**TASKS TO CARRY OUT:**
A) Reproduce the ubiquinol passage word for word, from "Free radicals are" up to and including "term oxidative stress).".
B) Does each statement below agree with the ubiquinol passage? Answer yes or no for each, quoting the passage's deciding words exactly.
(i) Ubiquinol is found abundantly in the heart, kidneys, skeletal muscles, liver, and brain.
(ii) The electron transport chain takes place in the outer membrane of mitochondria.
(iii) The process of a free radical taking an electron from another molecule is called reduction.

**PAGE EXTRACT:**
※

With that in mind, here are the major research-backed reasons you should be using Kaneka Ubiquinol.
Bioenergetic and Antioxidant Actions of Ubiquinol
In healthy individuals, ubiquinol is found abundantly in metabolically demanding tissues and organs throughout the body, especially the heart, kidneys, skeletal muscles, liver, and brain. As an integral part of the electron transport chain (which takes place in the inner membrane of mitochondria), ubiquinol assists in the synthesis of adenosine triphosphate (ATP) - the energetic currency of cells. In so doing, CoQ10 converts between ubiquinone and bioactive (fully reduced) ubiquinol while acting as an antioxidant and effectively “trapping” free radicals.
Free radicals are chemical species that contain one or two unpaired electrons, such as the superoxide anion (SO2-). These molecules are exceptionally reactive, meaning they are antsy to reach equilibrium and ‘steal’ an electron from nearby intact molecules. The process of a free radical taking an electron from another molecule is known as oxidation. (Thus, the term oxidative stress).

※

**RECORDS:**
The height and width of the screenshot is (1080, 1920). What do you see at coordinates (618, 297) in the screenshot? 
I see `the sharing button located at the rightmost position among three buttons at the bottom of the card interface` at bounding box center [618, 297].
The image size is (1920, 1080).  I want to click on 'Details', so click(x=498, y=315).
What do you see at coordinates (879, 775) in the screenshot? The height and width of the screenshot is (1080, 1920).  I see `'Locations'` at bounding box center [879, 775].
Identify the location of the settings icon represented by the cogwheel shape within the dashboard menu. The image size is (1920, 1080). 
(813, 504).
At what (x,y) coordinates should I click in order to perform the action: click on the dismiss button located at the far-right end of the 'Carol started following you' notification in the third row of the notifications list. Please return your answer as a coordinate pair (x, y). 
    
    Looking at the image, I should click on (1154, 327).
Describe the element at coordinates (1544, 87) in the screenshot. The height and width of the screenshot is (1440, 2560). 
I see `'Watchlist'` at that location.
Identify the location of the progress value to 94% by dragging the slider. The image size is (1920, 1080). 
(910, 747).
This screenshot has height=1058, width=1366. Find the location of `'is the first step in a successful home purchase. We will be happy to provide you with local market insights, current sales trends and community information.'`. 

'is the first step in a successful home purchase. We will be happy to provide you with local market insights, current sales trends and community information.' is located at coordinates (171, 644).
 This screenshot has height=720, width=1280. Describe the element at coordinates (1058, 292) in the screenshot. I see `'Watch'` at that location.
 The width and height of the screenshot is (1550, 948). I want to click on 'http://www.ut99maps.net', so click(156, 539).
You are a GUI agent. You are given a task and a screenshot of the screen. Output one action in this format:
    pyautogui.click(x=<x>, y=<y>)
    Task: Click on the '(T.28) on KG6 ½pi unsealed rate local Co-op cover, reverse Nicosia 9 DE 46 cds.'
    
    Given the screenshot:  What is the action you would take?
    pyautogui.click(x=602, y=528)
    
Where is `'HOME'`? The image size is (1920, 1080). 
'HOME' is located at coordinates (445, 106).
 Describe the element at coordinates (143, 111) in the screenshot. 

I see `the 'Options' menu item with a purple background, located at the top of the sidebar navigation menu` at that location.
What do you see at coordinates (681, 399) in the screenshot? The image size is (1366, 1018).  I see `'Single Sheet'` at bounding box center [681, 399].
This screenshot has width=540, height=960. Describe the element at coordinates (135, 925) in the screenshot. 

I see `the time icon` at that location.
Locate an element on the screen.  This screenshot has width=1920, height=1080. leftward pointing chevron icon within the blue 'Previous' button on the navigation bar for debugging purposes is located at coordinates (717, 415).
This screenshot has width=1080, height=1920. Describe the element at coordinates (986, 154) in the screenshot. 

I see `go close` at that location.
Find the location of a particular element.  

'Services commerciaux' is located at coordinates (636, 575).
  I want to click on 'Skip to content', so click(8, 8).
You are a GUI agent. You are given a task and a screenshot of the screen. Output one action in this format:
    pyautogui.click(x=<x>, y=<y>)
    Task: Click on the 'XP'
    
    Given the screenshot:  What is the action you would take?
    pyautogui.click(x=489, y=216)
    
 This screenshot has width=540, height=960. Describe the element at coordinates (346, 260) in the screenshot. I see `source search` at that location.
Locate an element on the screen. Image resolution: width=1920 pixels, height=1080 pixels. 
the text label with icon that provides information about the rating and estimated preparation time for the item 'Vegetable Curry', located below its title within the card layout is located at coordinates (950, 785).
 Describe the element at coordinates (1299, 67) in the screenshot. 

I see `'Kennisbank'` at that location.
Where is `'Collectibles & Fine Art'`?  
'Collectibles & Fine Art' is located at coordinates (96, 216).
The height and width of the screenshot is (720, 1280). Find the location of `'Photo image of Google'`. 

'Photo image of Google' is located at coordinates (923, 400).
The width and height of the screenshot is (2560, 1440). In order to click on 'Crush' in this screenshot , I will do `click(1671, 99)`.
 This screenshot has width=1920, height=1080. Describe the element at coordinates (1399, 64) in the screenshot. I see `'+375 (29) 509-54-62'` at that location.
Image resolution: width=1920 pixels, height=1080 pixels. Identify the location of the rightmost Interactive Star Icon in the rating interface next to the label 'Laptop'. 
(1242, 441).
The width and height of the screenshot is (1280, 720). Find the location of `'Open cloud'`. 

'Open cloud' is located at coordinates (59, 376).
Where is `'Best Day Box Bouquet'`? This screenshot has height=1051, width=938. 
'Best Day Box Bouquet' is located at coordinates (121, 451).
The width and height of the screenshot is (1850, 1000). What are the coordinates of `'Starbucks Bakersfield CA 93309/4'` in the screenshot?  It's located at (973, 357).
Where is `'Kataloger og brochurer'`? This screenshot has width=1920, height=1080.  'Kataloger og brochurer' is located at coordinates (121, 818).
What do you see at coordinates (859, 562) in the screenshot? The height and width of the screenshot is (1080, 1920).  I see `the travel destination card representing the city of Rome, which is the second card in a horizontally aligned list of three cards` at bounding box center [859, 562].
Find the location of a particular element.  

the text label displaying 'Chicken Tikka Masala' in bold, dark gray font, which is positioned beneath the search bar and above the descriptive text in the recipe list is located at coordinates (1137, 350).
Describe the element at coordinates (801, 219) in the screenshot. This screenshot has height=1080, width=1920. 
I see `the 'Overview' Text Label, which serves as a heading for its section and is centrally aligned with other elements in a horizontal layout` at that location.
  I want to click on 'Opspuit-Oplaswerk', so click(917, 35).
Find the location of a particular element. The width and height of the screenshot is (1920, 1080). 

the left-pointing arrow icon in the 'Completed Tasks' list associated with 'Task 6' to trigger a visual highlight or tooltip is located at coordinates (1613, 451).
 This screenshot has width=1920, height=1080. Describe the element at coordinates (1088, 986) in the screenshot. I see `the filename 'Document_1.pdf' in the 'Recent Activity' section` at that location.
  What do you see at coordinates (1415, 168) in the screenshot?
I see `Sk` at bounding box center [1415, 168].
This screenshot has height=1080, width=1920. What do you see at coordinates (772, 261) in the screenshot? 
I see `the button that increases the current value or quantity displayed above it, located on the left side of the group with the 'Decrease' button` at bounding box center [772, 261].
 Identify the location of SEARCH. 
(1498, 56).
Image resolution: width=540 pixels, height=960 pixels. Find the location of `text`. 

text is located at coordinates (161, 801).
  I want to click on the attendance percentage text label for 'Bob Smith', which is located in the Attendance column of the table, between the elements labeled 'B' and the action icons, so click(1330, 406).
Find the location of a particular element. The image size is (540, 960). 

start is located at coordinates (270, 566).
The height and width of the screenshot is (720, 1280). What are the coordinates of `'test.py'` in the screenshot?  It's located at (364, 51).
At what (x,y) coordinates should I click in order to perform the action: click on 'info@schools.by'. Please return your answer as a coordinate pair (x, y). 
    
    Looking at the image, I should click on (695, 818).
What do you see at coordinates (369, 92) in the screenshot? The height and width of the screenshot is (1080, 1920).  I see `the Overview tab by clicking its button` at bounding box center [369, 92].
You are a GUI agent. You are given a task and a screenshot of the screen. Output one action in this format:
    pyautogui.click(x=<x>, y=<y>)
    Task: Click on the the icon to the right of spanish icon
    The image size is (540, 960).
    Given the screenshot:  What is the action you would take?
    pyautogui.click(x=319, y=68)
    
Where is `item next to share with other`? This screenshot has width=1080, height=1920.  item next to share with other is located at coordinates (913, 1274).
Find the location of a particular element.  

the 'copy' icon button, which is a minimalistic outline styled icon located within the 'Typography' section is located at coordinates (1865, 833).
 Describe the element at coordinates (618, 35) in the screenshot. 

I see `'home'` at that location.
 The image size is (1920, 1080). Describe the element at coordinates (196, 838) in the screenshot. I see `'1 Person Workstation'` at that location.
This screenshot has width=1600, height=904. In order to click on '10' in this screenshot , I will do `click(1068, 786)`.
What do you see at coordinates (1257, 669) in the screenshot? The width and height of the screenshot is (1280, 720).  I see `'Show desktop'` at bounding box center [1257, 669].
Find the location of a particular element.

※

**EXERCISE RESPONSES:**
A)
Free radicals are chemical species that contain one or two unpaired electrons, such as the superoxide anion (SO2-). These molecules are exceptionally reactive, meaning they are antsy to reach equilibrium and ‘steal’ an electron from nearby intact molecules. The process of a free radical taking an electron from another molecule is known as oxidation. (Thus, the term oxidative stress).

B)
(i) Yes: "especially the heart, kidneys, skeletal muscles, liver, and brain"
(ii) No: "which takes place in the inner membrane of mitochondria"
(iii) No: "The process of a free radical taking an electron from another molecule is known as oxidation."